## ARTICLE
-- Begin --

Tuesday, 17 May 2011

Topics: Carbon price; asylum seekers; allegations of security breaches within Defence; counter

KIERAN GILBERT: Good morning and welcome to AM Agenda. The Multi-party Committee on Climate Change
meets again today in Canberra as reports suggest the carbon price will have to get to forty dollars
per tonne quickly in order to drive the desired change from coal to gas fired electricity

With me on the program this morning to discuss this and all the other matters of the day, the Home
Affairs Minister Brendan O'Connor in Melbourne. Good morning Minister.

BRENDAN O'CONNOR: Good morning Kieran.

KIERAN GILBERT: And from Brisbane we have the Deputy Opposition Leader in the Senate and the Shadow
Attorney-General Senator George Brandis. Senator Brandis, good morning to you.

GEORGE BRANDIS: Morning Kieran.

KIERAN GILBERT: I want to start with the Minister if I can, Brendan O'Connor. This report that
Deloitte has issued advice to the Resources Minister that the $40 per tonne price is needed to
drive the desired change from coal to gas fired electricity generation.

As far as you're aware, does that number sound about right?

BRENDAN O'CONNOR: Well as you've also indicated, the Multi-Party Committee on Climate Change is
meeting again very soon, and indeed they will continue to discuss these issues.

The Government is focused on ensuring we get a carbon price in order to ensure our economy changes
for the better and we do that by placing a price on fewer than 1000 businesses in this country,
that's our plan.

As for a price, that will be determined. It's too early to be making decisions around that
particular issue and that will continue to be considered as the Multi-Party Committee does its good

KIERAN GILBERT: The Greens seem to be indicating this morning Minister that that $40 figure is
about right, and yet the Climate Change Minister told us on Sky News, I think it was about a month
ago, that it would be well south of the $40 figure. What's happening here? How are you going to
bring those expectations together?

BRENDAN O'CONNOR: I haven't heard the comments made but I'll take from what you've said it may be
the case The Greens have indicated their view, but in the end that's why we have a Multi-Party
Committee to discuss and reconcile differences, and of course there are different perspectives and
as we've also indicated, we need to get this thing right.

We will get it done. We will make sure that we help transform Australia's economy because we are
per capita the highest polluter in the world. We need to be ensuring our economy moves into the low
carbon future and that's why we'll continue to do the good work.

But Kieran, it is too premature to be indicating a particular price. We need to continue our work

KIERAN GILBERT: Okay. Senator Brandis, let's get you into the discussion. I want to point to part
of this report by Lenore Taylor in the Sydney Morning Herald that's got this information today
about this Deloitte research.

It also suggests the continued investment uncertainty, and in that bracket they've got the
Coalition's direct action plan but that will add almost $5 per megawatt hour to the cost of power
by 2017 equating to about $1 billion on the nation's power bill.

So the direct action plan that the Coalition puts forward is actually seen as an example of ongoing
uncertainty for business.

-- End --

## MATERIAL
-- Begin --

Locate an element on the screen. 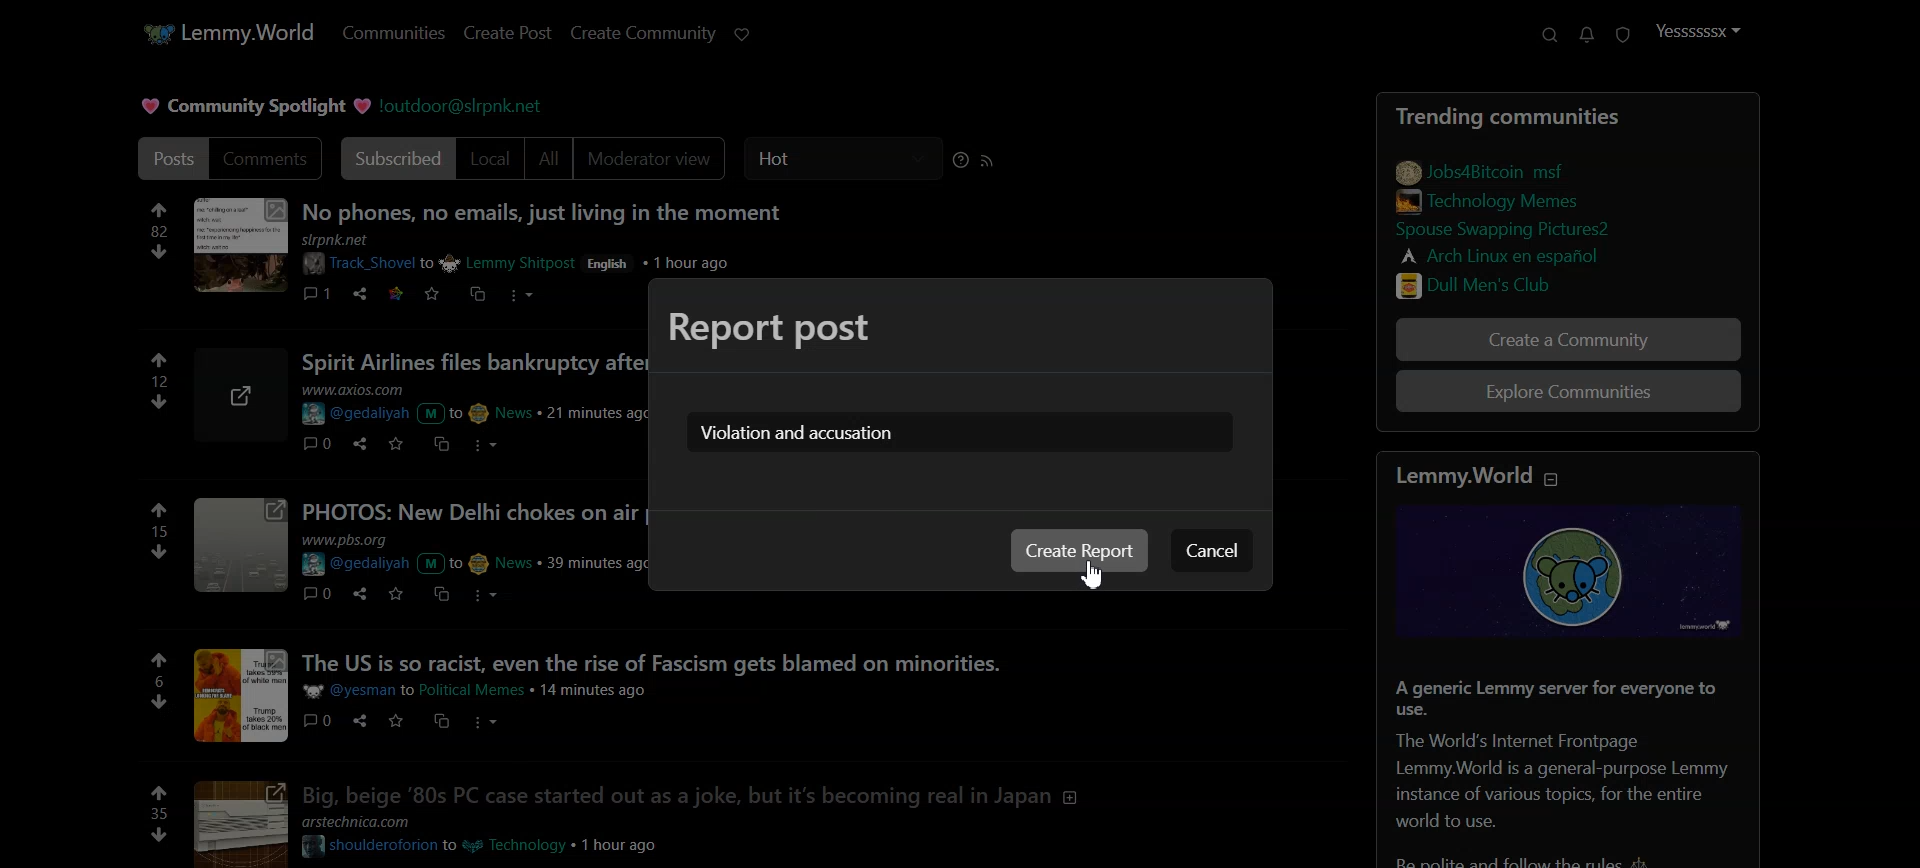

-- End --

## REQUIREMENT A
According to the AM Agenda interview, on how many businesses does the Government plan to place a carbon price?
## REQUIREMENT B
Please carry on the AM Agenda interview transcript from the point where it stops.

## EXERCISE RESPONSE A
Fewer than 1000 businesses.

## EXERCISE RESPONSE B
GEORGE BRANDIS: Well there will be no uncertainty under a coalition government Kieran because we
won't be having a carbon tax. It's as simple as that. I think anybody reading the story in the
Fairfax papers this morning will be very, very alarmed that, you know, we've been told, you know,
for some months now that the carbon price was factored in at $26 a tonne and we now learn that the
Government's own advice is that it will have no impact at all unless it cuts in at at least $40 a

Now I think Australian households watching this program and reading these stories in the paper this
morning must just be scratching their heads and saying, you know, how many more hits are we going
to get from this government?

The fact is that at $26 a tonne petrol prices would go up by at least 6 1/2 cents a litre, and on
the Government's own calculation the average electricity bill would go up by $873 a year.

They're now talking about, and I note that Brendan O'Connor hasn't ruled it out, a starting price
of $40 a tonne which is half as much again. So that's more than an extra 10 cents a litre on petrol
and well over $1000 a year extra on household electricity bills. Where does it end?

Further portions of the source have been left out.